Data excerpts
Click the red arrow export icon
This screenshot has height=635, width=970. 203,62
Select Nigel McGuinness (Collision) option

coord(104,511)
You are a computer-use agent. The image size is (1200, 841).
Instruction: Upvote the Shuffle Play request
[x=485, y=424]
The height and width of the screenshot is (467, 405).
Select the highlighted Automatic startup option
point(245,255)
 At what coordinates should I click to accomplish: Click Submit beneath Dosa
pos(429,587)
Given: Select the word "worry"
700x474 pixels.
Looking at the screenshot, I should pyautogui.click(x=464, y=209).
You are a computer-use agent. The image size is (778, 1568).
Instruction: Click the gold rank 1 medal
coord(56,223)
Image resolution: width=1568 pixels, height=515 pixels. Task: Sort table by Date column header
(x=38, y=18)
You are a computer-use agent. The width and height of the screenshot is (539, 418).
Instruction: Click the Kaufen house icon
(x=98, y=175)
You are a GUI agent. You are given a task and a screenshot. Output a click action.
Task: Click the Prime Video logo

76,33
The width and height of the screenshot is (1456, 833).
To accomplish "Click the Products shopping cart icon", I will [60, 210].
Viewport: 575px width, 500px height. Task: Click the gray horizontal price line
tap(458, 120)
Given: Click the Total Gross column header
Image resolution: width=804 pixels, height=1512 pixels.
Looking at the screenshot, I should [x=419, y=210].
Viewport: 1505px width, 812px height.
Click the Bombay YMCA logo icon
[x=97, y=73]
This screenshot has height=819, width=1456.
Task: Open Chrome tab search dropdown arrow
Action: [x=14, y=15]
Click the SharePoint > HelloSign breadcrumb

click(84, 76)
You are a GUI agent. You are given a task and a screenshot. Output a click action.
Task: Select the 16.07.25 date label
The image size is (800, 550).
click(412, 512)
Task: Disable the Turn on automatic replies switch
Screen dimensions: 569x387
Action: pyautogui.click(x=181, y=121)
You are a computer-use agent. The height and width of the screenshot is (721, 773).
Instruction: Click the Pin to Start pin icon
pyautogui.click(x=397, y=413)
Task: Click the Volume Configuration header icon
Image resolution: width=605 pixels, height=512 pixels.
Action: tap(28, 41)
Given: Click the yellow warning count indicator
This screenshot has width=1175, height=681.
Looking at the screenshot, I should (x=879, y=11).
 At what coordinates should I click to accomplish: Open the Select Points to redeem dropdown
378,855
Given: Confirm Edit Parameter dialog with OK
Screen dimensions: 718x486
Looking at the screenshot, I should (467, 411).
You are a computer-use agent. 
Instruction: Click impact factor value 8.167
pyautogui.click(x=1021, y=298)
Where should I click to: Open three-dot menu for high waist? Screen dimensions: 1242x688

● **Your instructions**:
Your answer must hold the line containing "Viewport: 575px width, 500px" and all lines after it in the entries above, exactly, and nothing else.

● **Response box**:
Viewport: 575px width, 500px height. Task: Click the gray horizontal price line
tap(458, 120)
Given: Click the Total Gross column header
Image resolution: width=804 pixels, height=1512 pixels.
Looking at the screenshot, I should [x=419, y=210].
Viewport: 1505px width, 812px height.
Click the Bombay YMCA logo icon
[x=97, y=73]
This screenshot has height=819, width=1456.
Task: Open Chrome tab search dropdown arrow
Action: [x=14, y=15]
Click the SharePoint > HelloSign breadcrumb

click(84, 76)
You are a GUI agent. You are given a task and a screenshot. Output a click action.
Task: Select the 16.07.25 date label
The image size is (800, 550).
click(412, 512)
Task: Disable the Turn on automatic replies switch
Screen dimensions: 569x387
Action: pyautogui.click(x=181, y=121)
You are a computer-use agent. The height and width of the screenshot is (721, 773).
Instruction: Click the Pin to Start pin icon
pyautogui.click(x=397, y=413)
Task: Click the Volume Configuration header icon
Image resolution: width=605 pixels, height=512 pixels.
Action: tap(28, 41)
Given: Click the yellow warning count indicator
This screenshot has width=1175, height=681.
Looking at the screenshot, I should (x=879, y=11).
 At what coordinates should I click to accomplish: Open the Select Points to redeem dropdown
378,855
Given: Confirm Edit Parameter dialog with OK
Screen dimensions: 718x486
Looking at the screenshot, I should (467, 411).
You are a computer-use agent. 
Instruction: Click impact factor value 8.167
pyautogui.click(x=1021, y=298)
Where should I click to: Open three-dot menu for high waist? Screen dimensions: 1242x688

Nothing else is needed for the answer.